DOCUMENT EXCERPT.
The Dark Side of Oxytocin: When the Love Hormone Turns Harmful

Oxytocin has earned a reputation as the brain’s feel-good molecule – the love hormone behind bonding, trust, and warm social connection. Popular science articles routinely celebrate it as the chemical foundation of empathy, generosity, and romantic attachment. But this narrative, while not entirely wrong, is dangerously incomplete.

Over the past two decades, a growing body of research has revealed the dark side of oxytocin – a set of negative effects that complicate the simple story. Far from being universally prosocial, oxytocin can intensify jealousy, drive aggression, deepen prejudice against outsiders, and amplify the pain of social rejection. The same molecule that helps a mother bond with her infant can also make her violently attack perceived threats. The same neuropeptide that strengthens in-group trust can fuel hostility toward out-groups.

INFORMATION GIVEN.

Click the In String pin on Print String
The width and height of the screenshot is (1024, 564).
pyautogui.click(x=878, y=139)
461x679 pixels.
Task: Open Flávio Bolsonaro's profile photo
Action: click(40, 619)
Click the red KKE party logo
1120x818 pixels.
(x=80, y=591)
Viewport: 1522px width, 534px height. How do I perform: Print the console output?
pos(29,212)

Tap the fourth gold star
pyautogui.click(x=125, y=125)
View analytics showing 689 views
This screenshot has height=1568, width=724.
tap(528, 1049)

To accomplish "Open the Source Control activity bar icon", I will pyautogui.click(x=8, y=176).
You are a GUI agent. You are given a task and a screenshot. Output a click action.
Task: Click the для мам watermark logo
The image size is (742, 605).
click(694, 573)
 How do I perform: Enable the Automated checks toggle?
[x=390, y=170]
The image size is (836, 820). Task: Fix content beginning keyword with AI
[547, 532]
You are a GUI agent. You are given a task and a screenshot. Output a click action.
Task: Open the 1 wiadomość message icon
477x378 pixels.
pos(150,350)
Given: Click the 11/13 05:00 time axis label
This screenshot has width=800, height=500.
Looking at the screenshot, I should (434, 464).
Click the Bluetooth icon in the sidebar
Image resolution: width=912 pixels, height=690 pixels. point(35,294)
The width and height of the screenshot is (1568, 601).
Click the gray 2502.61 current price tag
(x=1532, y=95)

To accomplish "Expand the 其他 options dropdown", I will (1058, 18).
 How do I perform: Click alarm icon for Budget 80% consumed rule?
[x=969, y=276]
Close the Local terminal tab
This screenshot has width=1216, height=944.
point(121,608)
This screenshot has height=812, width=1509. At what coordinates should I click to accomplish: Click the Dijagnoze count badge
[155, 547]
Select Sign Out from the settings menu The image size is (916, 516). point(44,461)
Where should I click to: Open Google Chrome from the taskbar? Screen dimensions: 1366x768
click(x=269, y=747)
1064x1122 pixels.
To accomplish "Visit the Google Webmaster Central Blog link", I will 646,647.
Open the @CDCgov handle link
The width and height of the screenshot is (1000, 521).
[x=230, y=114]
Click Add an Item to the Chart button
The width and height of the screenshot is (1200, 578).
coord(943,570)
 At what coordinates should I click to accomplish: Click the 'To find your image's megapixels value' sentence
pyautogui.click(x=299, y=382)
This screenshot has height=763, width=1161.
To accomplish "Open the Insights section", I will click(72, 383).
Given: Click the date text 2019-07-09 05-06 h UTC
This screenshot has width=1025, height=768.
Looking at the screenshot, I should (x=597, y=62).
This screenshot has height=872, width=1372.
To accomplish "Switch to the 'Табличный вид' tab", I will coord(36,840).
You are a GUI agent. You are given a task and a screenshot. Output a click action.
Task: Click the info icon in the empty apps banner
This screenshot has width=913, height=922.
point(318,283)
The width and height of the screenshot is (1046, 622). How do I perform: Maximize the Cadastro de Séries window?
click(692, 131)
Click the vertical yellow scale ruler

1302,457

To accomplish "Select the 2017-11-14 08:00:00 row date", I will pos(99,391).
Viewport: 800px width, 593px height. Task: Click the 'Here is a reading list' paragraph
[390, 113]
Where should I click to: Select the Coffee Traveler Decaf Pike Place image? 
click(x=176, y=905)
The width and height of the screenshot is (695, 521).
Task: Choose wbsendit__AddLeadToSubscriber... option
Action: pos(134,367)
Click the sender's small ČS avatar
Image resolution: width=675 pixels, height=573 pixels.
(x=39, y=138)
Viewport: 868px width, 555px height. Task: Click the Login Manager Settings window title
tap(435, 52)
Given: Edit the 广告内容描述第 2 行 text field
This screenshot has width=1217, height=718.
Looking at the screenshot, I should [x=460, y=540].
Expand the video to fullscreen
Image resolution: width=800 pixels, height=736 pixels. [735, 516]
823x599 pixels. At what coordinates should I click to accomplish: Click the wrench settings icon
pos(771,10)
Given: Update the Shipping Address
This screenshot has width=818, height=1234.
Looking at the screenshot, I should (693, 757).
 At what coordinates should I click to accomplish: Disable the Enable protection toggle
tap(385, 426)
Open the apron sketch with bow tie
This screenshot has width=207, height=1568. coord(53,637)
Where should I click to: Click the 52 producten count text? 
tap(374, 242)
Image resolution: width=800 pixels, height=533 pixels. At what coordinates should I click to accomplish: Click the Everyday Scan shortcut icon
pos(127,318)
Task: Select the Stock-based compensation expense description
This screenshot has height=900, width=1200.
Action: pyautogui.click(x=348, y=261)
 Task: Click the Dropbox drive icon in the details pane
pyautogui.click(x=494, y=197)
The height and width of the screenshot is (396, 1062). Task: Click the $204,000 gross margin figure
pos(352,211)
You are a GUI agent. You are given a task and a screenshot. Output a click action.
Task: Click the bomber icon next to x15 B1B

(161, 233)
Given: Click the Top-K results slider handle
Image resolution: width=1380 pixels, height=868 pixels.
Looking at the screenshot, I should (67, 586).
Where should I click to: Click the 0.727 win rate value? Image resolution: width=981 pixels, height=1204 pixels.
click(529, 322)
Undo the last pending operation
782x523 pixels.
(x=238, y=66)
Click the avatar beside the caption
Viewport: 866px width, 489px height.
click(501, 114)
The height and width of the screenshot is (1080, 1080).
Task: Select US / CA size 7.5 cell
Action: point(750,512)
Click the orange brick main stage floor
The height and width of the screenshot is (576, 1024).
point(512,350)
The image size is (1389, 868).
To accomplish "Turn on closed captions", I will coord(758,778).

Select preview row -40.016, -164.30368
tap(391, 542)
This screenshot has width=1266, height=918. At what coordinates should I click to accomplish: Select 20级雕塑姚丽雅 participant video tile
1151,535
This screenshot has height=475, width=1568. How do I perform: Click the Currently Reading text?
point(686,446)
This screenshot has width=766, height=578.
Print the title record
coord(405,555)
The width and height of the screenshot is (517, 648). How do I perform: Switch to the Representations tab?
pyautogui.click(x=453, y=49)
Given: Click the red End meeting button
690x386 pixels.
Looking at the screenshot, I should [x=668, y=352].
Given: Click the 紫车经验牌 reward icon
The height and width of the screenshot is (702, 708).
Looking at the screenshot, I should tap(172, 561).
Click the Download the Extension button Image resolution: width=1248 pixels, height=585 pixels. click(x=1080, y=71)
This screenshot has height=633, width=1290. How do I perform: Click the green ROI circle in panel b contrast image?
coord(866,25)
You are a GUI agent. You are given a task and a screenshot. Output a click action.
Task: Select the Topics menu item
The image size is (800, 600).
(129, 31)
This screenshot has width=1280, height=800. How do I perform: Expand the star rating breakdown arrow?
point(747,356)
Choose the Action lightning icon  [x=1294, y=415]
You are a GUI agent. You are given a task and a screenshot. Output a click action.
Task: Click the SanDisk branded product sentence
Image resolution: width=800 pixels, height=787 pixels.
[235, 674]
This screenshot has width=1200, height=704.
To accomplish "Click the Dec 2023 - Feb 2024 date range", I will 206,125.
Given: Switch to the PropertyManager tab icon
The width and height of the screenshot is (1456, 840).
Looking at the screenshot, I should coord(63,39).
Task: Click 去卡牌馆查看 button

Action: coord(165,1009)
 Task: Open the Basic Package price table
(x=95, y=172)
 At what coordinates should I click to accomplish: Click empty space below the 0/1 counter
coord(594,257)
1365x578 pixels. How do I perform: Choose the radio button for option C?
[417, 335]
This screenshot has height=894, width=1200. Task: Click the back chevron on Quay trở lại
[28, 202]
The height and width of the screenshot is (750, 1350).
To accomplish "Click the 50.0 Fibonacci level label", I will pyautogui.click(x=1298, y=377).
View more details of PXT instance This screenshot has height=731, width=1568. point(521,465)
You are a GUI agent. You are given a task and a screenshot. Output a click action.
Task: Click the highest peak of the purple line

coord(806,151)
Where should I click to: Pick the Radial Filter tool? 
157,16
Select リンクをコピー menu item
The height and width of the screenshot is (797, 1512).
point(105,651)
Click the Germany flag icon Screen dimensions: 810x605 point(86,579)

TASKS.
[A] According to the oxytocin article, what can the molecule that helps a mother bond with her infant also make her do?
[B] Reproduce the passage of the oxytocin article word for word, starting at "Oxytocin has earned" and continuing up to and including "is dangerously incomplete.".

WRITTEN ANSWERS.
[A] Violently attack perceived threats.

[B]
Oxytocin has earned a reputation as the brain’s feel-good molecule – the love hormone behind bonding, trust, and warm social connection. Popular science articles routinely celebrate it as the chemical foundation of empathy, generosity, and romantic attachment. But this narrative, while not entirely wrong, is dangerously incomplete.